::: TASK DATA

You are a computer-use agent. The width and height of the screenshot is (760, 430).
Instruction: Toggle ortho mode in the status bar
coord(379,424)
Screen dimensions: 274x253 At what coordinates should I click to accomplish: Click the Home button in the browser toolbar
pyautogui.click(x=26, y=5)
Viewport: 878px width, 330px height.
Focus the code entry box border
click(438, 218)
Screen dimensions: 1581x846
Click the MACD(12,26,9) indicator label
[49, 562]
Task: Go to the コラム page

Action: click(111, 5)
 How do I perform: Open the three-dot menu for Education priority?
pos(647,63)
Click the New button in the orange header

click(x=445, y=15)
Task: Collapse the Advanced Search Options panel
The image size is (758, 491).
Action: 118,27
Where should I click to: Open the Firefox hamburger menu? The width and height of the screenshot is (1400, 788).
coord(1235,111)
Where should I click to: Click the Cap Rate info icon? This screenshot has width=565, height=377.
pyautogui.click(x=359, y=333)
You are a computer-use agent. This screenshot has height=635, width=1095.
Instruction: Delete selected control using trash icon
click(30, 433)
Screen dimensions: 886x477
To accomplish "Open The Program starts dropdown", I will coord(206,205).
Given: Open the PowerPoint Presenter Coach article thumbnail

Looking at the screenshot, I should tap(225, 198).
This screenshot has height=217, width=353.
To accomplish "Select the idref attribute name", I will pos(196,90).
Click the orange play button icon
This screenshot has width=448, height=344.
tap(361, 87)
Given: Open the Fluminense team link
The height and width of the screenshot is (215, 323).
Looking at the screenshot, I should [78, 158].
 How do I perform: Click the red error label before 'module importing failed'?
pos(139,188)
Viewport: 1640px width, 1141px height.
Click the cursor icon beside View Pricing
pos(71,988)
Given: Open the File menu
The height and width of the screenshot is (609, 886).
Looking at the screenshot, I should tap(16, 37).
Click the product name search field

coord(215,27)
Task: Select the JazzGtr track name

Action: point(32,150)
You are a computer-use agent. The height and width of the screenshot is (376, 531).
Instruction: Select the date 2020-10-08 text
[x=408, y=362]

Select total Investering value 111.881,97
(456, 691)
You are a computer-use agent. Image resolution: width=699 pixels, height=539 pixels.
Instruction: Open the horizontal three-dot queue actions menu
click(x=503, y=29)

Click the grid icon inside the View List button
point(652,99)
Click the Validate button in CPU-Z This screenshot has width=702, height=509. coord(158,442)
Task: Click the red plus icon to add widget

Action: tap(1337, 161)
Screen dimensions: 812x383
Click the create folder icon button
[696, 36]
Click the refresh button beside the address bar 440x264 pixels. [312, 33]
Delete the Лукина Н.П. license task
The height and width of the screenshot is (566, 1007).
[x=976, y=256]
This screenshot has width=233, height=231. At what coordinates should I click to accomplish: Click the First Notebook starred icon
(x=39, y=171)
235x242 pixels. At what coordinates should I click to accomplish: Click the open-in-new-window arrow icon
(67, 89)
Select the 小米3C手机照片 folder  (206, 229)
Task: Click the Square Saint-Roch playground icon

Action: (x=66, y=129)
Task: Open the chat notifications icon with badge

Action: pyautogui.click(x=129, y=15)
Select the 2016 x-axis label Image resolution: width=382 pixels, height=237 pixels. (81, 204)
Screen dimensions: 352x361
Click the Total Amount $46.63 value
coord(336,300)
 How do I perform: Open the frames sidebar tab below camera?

::::::

DIRECTIONS FOR THIS TASK:
The data should be written out again in full, exactly as it stands.

RESPONSE TO THE EXERCISE:
You are a computer-use agent. The width and height of the screenshot is (760, 430).
Instruction: Toggle ortho mode in the status bar
coord(379,424)
Screen dimensions: 274x253 At what coordinates should I click to accomplish: Click the Home button in the browser toolbar
pyautogui.click(x=26, y=5)
Viewport: 878px width, 330px height.
Focus the code entry box border
click(438, 218)
Screen dimensions: 1581x846
Click the MACD(12,26,9) indicator label
[49, 562]
Task: Go to the コラム page

Action: click(111, 5)
 How do I perform: Open the three-dot menu for Education priority?
pos(647,63)
Click the New button in the orange header

click(x=445, y=15)
Task: Collapse the Advanced Search Options panel
The image size is (758, 491).
Action: 118,27
Where should I click to: Open the Firefox hamburger menu? The width and height of the screenshot is (1400, 788).
coord(1235,111)
Where should I click to: Click the Cap Rate info icon? This screenshot has width=565, height=377.
pyautogui.click(x=359, y=333)
You are a computer-use agent. This screenshot has height=635, width=1095.
Instruction: Delete selected control using trash icon
click(30, 433)
Screen dimensions: 886x477
To accomplish "Open The Program starts dropdown", I will coord(206,205).
Given: Open the PowerPoint Presenter Coach article thumbnail

Looking at the screenshot, I should tap(225, 198).
This screenshot has height=217, width=353.
To accomplish "Select the idref attribute name", I will pos(196,90).
Click the orange play button icon
This screenshot has width=448, height=344.
tap(361, 87)
Given: Open the Fluminense team link
The height and width of the screenshot is (215, 323).
Looking at the screenshot, I should [78, 158].
 How do I perform: Click the red error label before 'module importing failed'?
pos(139,188)
Viewport: 1640px width, 1141px height.
Click the cursor icon beside View Pricing
pos(71,988)
Given: Open the File menu
The height and width of the screenshot is (609, 886).
Looking at the screenshot, I should tap(16, 37).
Click the product name search field

coord(215,27)
Task: Select the JazzGtr track name

Action: point(32,150)
You are a computer-use agent. The height and width of the screenshot is (376, 531).
Instruction: Select the date 2020-10-08 text
[x=408, y=362]

Select total Investering value 111.881,97
(456, 691)
You are a computer-use agent. Image resolution: width=699 pixels, height=539 pixels.
Instruction: Open the horizontal three-dot queue actions menu
click(x=503, y=29)

Click the grid icon inside the View List button
point(652,99)
Click the Validate button in CPU-Z This screenshot has width=702, height=509. coord(158,442)
Task: Click the red plus icon to add widget

Action: tap(1337, 161)
Screen dimensions: 812x383
Click the create folder icon button
[696, 36]
Click the refresh button beside the address bar 440x264 pixels. [312, 33]
Delete the Лукина Н.П. license task
The height and width of the screenshot is (566, 1007).
[x=976, y=256]
This screenshot has width=233, height=231. At what coordinates should I click to accomplish: Click the First Notebook starred icon
(x=39, y=171)
235x242 pixels. At what coordinates should I click to accomplish: Click the open-in-new-window arrow icon
(67, 89)
Select the 小米3C手机照片 folder  (206, 229)
Task: Click the Square Saint-Roch playground icon

Action: (x=66, y=129)
Task: Open the chat notifications icon with badge

Action: pyautogui.click(x=129, y=15)
Select the 2016 x-axis label Image resolution: width=382 pixels, height=237 pixels. (81, 204)
Screen dimensions: 352x361
Click the Total Amount $46.63 value
coord(336,300)
 How do I perform: Open the frames sidebar tab below camera?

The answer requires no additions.